Just a few meters away stand the hawthorn trees. Their leaves were getting dried out, but the berries were still plump and sweet. Someone had been picking already, I could see, for the lower branches were bare. I think I know who it was.
Not many care about hawthorn berries, but my friend Leah does. We used to go out foraging together. I’m sure she got there before me this time. How can I be so sure? Well, she’s quite short. Although the upper branches were still loaded, all the berries from the lower ones were gone. So it must have been Leah. Or maybe it was the cows: a few fresh cowpats on the ground proved that they’d been visiting.
That wasn’t a problem. What you have to do is pull an upper branch down with one hand and strip the berries off the twigs with the other. Of course, you have to have a third hand to hold the bag you’re going to put the berries into. Lacking that, you hang the bag on a handy branch and get to work.
How lovely the late afternoon was, in the waning light. The birds were already settling down, peacefully twittering their evening signals. A few pine needles underfoot sent up a fresh, sharp smell as I trod them. The familiar trees were there – my heart expanded as I approached them and memories of the time I lived in Tsfat came rushing in. I stood still, breathing deeply. Autumn. I filled my mind with impressions to store up, for the wadi is a little different each time I visit.
So I pulled a branch towards me and started to pick, smiling to think of Leah who had been there before me and wondering if she had thought of me. Every once in a while, I polished the dust off one or two berries and popped them into my mouth.

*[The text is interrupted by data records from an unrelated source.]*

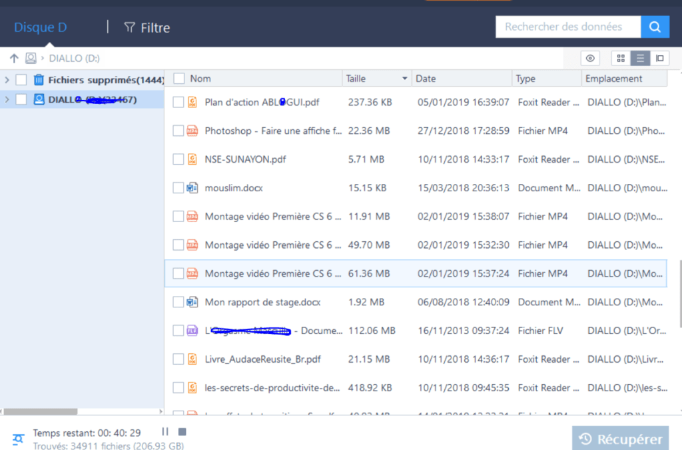
Task: Click the search magnifier button
Action: [x=655, y=27]
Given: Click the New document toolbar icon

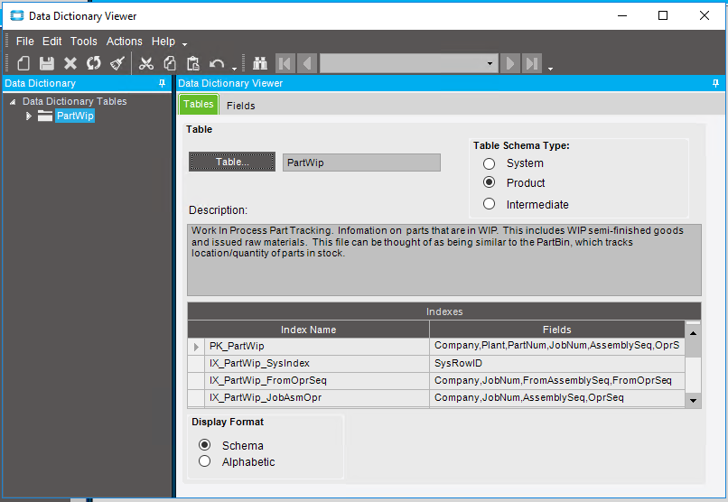Looking at the screenshot, I should [23, 63].
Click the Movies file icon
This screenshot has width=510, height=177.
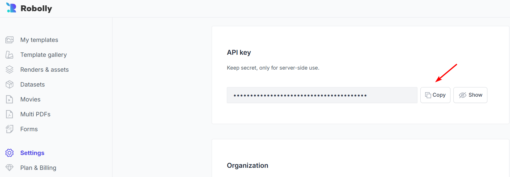(10, 99)
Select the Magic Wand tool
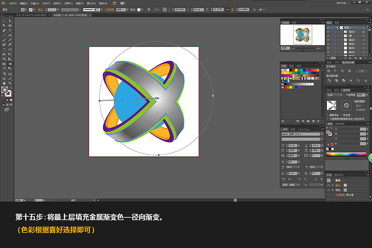This screenshot has width=372, height=248. (4, 25)
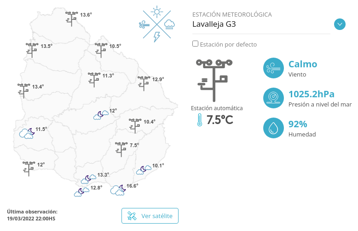Viewport: 358px width, 231px height.
Task: Click the wind Viento round icon
Action: pos(273,68)
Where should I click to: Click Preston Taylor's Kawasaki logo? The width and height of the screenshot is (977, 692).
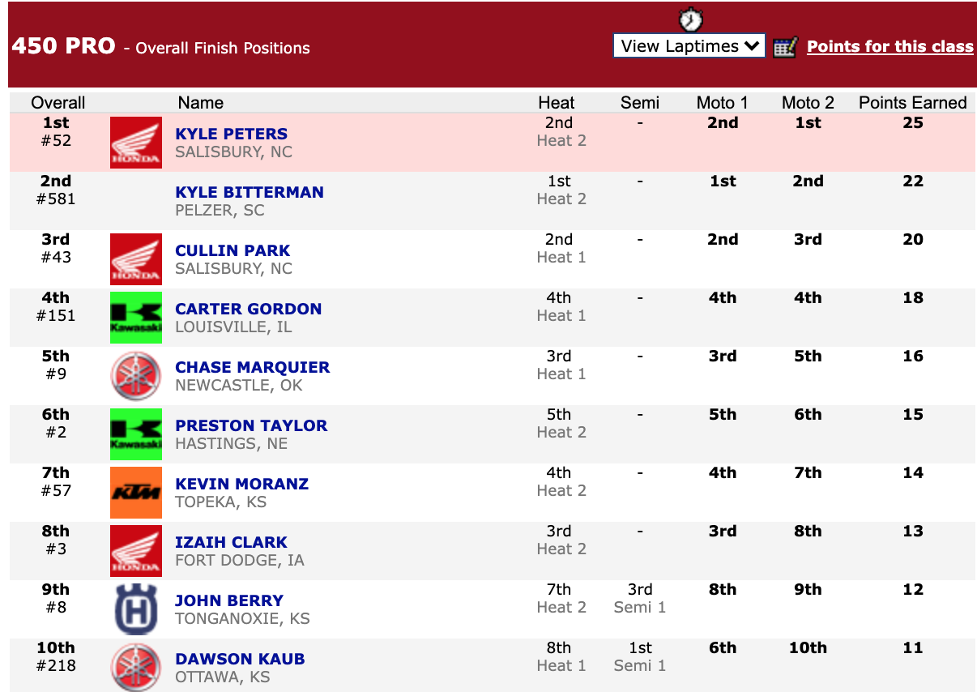pyautogui.click(x=136, y=434)
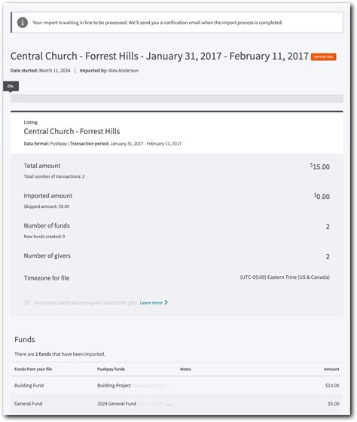Open the Learn more link
This screenshot has width=357, height=422.
click(151, 303)
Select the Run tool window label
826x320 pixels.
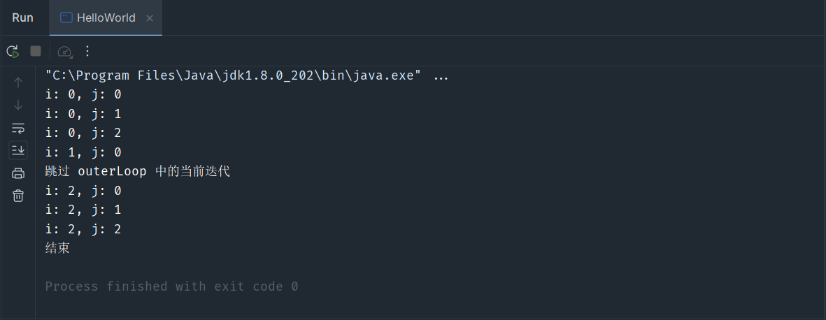(23, 18)
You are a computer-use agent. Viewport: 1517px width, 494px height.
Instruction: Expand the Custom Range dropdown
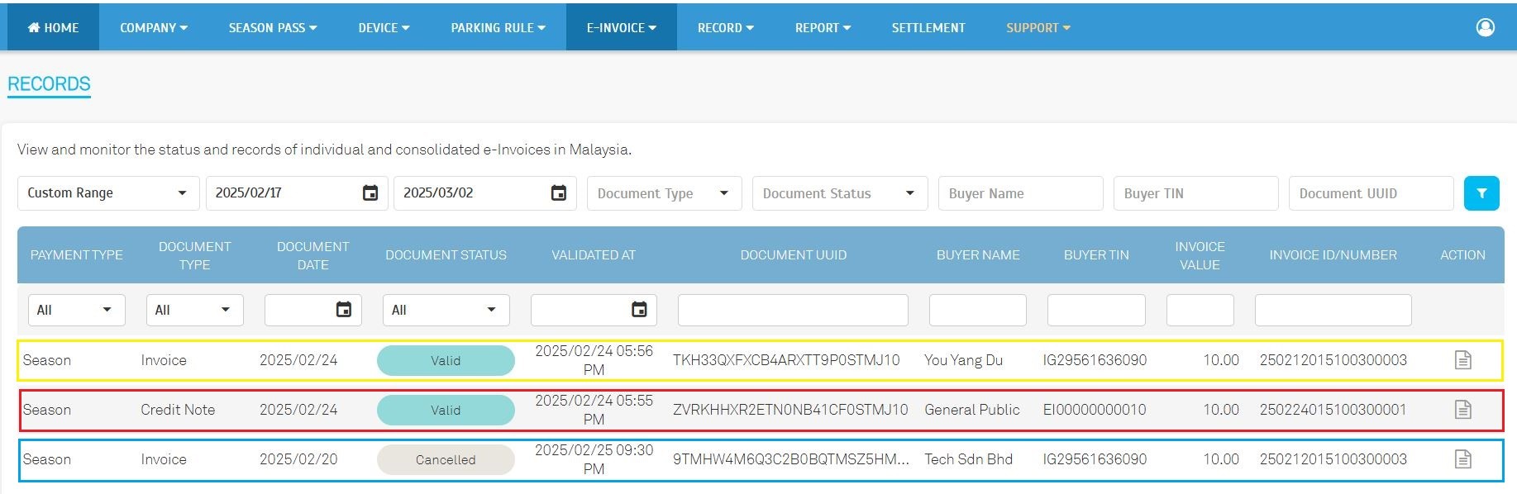107,193
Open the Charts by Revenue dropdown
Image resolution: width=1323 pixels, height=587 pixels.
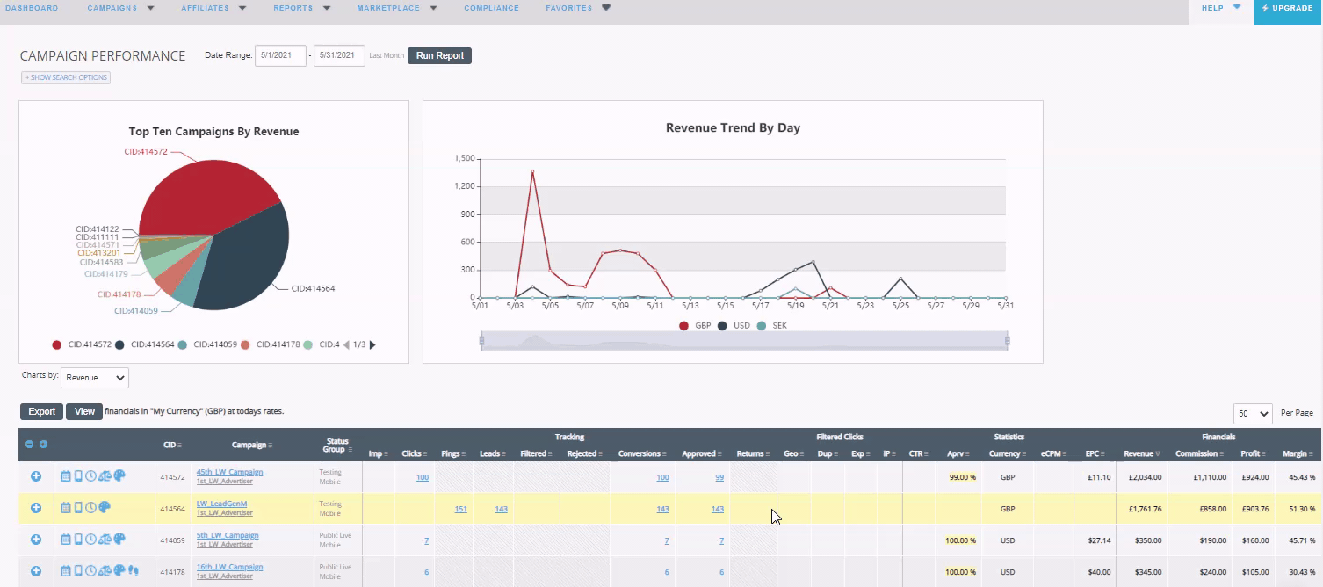(95, 378)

The berries detach from their stems easily, and if a few leaves go with them, never mind, the leaves are good for you too. They slither through your fingers in a second if you’re not careful, though, and all your straining to hold a branch down will go for nothing. I made myself work slowly, but in twenty minutes my plastic bag was heavy with berries, about three cups full.
Hawthorn’s most important medicinal property is that it is a tonic for heart muscle. Herbalists recommend the tincture or extract of it to people suffering from mild heart disease. Eating the fresh berries works too.
There are other pleasant things about hawthorn. I’ve found it calms down palpitations coming from nerves or a hormonal surge. It restores a feeling of calm after a shock. It’s also helpful to take a dropperful of the tincture if you wake up in the small hours and can’t get back to sleep. In a little while you can return to bed and drop off again.
Most of the berries I picked, I gave to another friend. I have lots of hawthorn tincture from previous years, don’t need to make more. I even have a bottle of hawthorn flower wine that I’ve been keeping. I’ll dry the handful I kept and infuse a few berries into tea every day over the winter. Like all the rose family, they are high in flavinoids and vitamin C – and they taste good. Sweet, with an undertone of sour to balance it, like apples. Hmm…like many things.